Brugmann heeft een van de mooiste terrassen die de hoofdstad te bieden heeft, maar helaas is het winterweer tijdens ons bezoek al doorgebroken en kunnen we daar deze avond niet van genieten… waardoor de nadruk natuurlijk op het menu komt te liggen.
Het menu
Om te beginnen, krijgen we drie verschillende amuses-bouche.
De Griekse paling werd gerookt op olijfhout en dat blijkt een uitstekende beslissing te zijn, want daardoor heeft het gerechtje heel wat smaak meegekregen. Het doet ons denken aan het betreurde Woodfire Grill in Atlanta onder topchef Nicolas Quinones met nog net iets meer verfijning serveerde en het is altijd geweldig als een gerecht zulke herinneringen kan oproepen.
Overigens is het een goede beslissing om met de zalm een tweede in het huis zelf gerookt gerechtje af te leveren, met daarbij een klein beetje zeekraal en een zalmeitjes om het geheel wat meer textuur te geven. De kwaliteit van de vis is alvast uitstekend, wat natuurlijk belooft voor het vervolg.

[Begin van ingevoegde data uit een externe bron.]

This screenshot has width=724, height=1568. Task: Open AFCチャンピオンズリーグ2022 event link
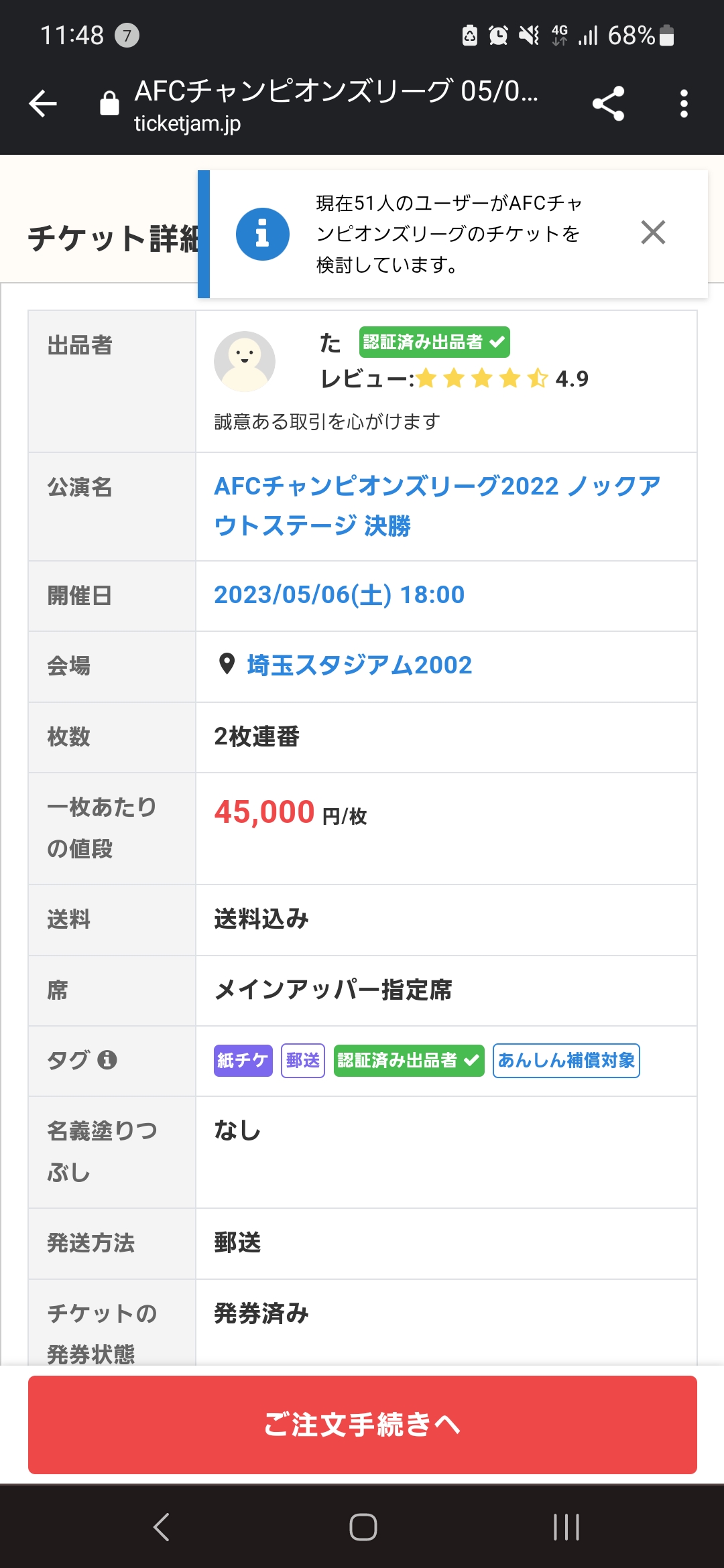(437, 505)
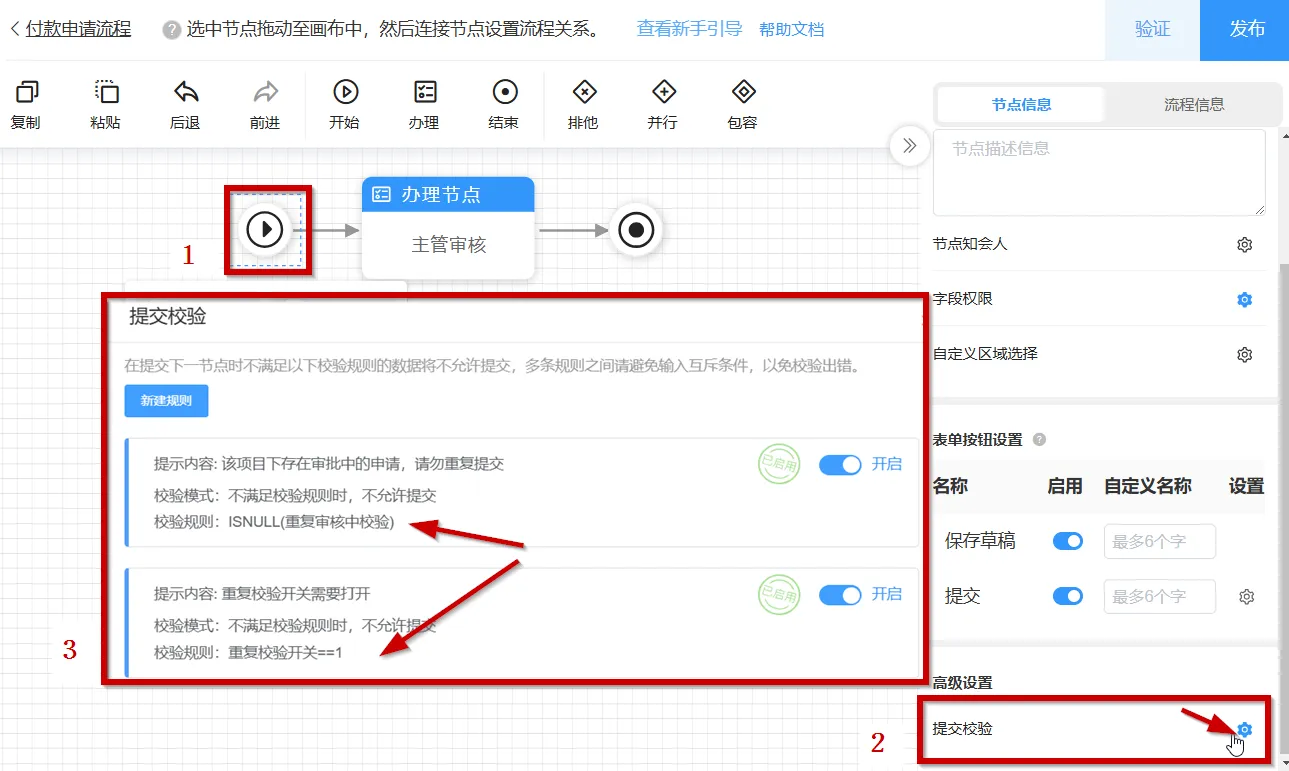Screen dimensions: 1289x771
Task: Open 字段权限 settings gear
Action: pos(1244,299)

De derde amuse is een lekker gemarmerd plakje foie gras met passievruchtensaus en vanille, een leuke combinatie en eens iets anders dan de traditionele zoetigheden die meestal met ganzen- of eendenlever worden gepaard.
Als eerste voorgerecht worden een paar langoustines opgediend. De Japanse invloed is duidelijk, want de langoustines lijken voorzien te zijn van tempurabeslag en werden kort gefrituurd, maar we denken dat het in dit geval om gezondere amandelen gaat. De Aziatische invloed wordt verder doorgetrokken met paksoi (een Chinese kool), een Thais sausje en koriander, terwijl er een klein stukje waterkers is toegevoegd als garnituur. De paksoi is bijna ‘te ver’, maar die manier van bereiding is ook een beetje eigen aan de Chinese keuken. De saus is zoet en iets dikker dan wat we van de beste Thaise restaurants verwachten, maar wel erg smaakvol. Geen slecht bordje.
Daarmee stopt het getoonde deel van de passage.